J Speech Lang Hear Res. 2008 Feb;51(1):S276-300. doi: 10.1044/1092-4388(2008/021).
Robbins J1, Butler SG, Daniels SK, Diez Gross R, Langmore S, Lazarus CL, Martin-Harris B, McCabe D, Musson N, Rosenbek J.

Abstract

PURPOSE:

This review presents the state of swallowing rehabilitation science as it relates to evidence for neural plastic changes in the brain. The case is made for essential collaboration between clinical and basic scientists to expand the positive influences of dysphagia rehabilitation in synergy with growth in technology and knowledge.

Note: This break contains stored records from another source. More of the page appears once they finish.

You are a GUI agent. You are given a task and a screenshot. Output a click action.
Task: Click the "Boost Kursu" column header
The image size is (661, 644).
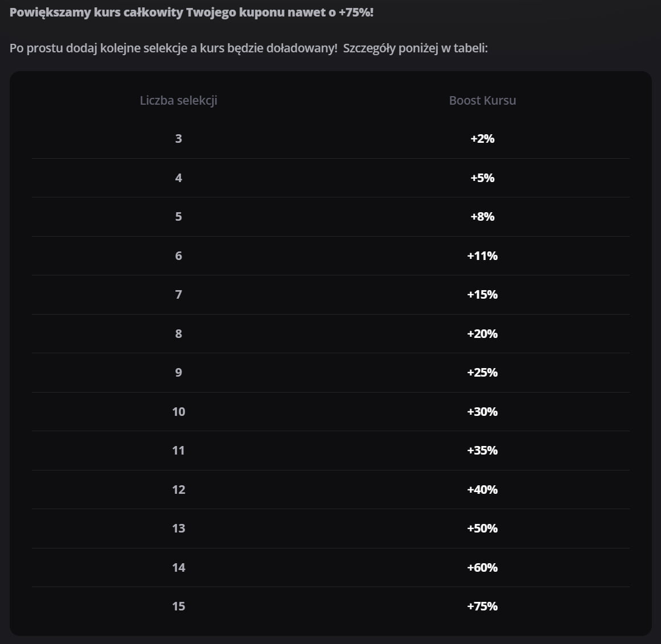tap(482, 101)
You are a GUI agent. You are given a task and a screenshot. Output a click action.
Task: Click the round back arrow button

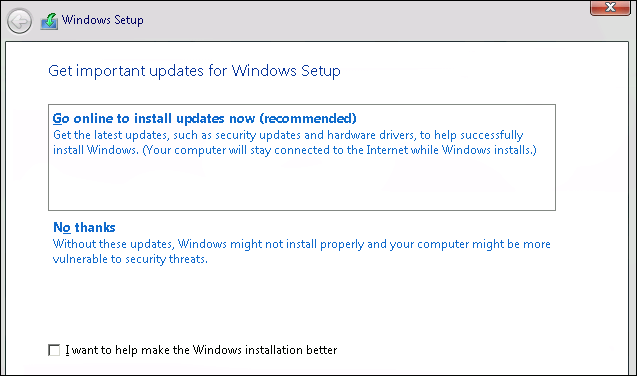[19, 21]
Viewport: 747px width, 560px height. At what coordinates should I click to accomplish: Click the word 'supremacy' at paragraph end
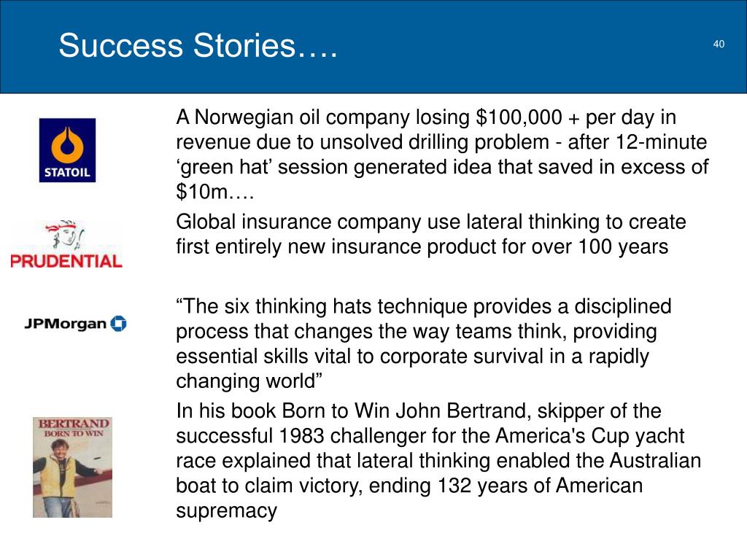226,511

The intent is to stimulate thought and propose potential research directions.

METHOD:

A working group of experts in swallowing and dysphagia reviews 10 principles of neural plasticity and integrates these advancing neural plastic concepts with swallowing and clinical dysphagia literature for translation into treatment paradigms. In this context, dysphagia refers to disordered swallowing associated with central and peripheral sensorimotor deficits associated with stroke, neurodegenerative disease, tumors of the head and neck, infection, or trauma.

RESULTS AND CONCLUSIONS:

The optimal treatment parameters emerging from increased understanding of neural plastic principles and concepts will contribute to evidence-based practice. Integrating these principles will improve dysphagia rehabilitation directions, strategies, and outcomes. A strategic plan is discussed, including several experimental paradigms for the translation of these principles and concepts of neural plasticity into the clinical science of rehabilitation for oropharyngeal swallowing disorders, ultimately providing the evidence to substantiate their translation into clinical practice.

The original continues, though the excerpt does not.